This song has great energy to it. It builds anticipation and happiness in a way that I have rarely seen songs do. And at the moment, it means something even bigger to me, because I’m waiting for something.
I’m waiting for news about whether I have been accepted to study the course that will lead me to my dream career. And I have absolutely no idea when that news will arrive. It’s terrifying, and it’s exciting, and it’s excruciating.
But, listening to this song gives me hope and calms my nerves a little bit. Because the fact is that, although I don’t know exactly when, the news is coming to me at some point; I simply have to be patient.
It’s such an optimistic song, which is another reason why it is giving me comfort. Even if I receive the news, and it is not what I want to hear, something else will come up. There will always be other opportunities, and I have plenty of other things in my life that make me happy.
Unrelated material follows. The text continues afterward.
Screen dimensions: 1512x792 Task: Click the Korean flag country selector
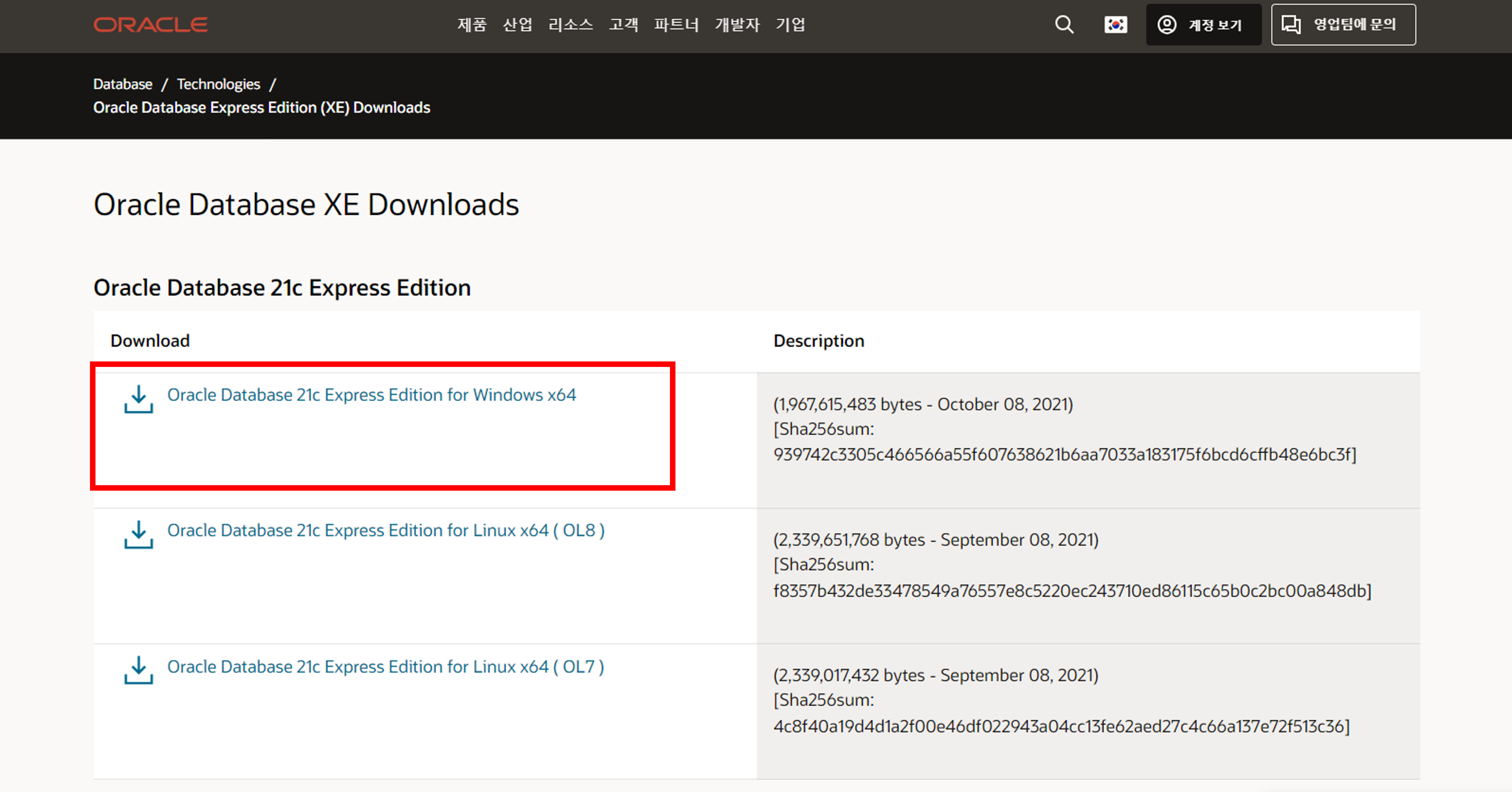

One decision isn’t the be all and end all of my life, or my career. This song will continue to apply for as long as I want it to, until I get my career and even afterwards. There is always another goal to head towards and something else to achieve.
There are so many paths to explore, so many possibilities that the world can provide and so much room for happiness in the world that something good is always down the road, just maybe from a different direction than you expected.
I might get on to my course, or I might not, and the decision will impact me emotionally. But hopefully, whether positive or negative, this song will find a new meaning for me after I find out. I want this song to be with me always; no matter my age or my situation, I always want to believe that something better is coming.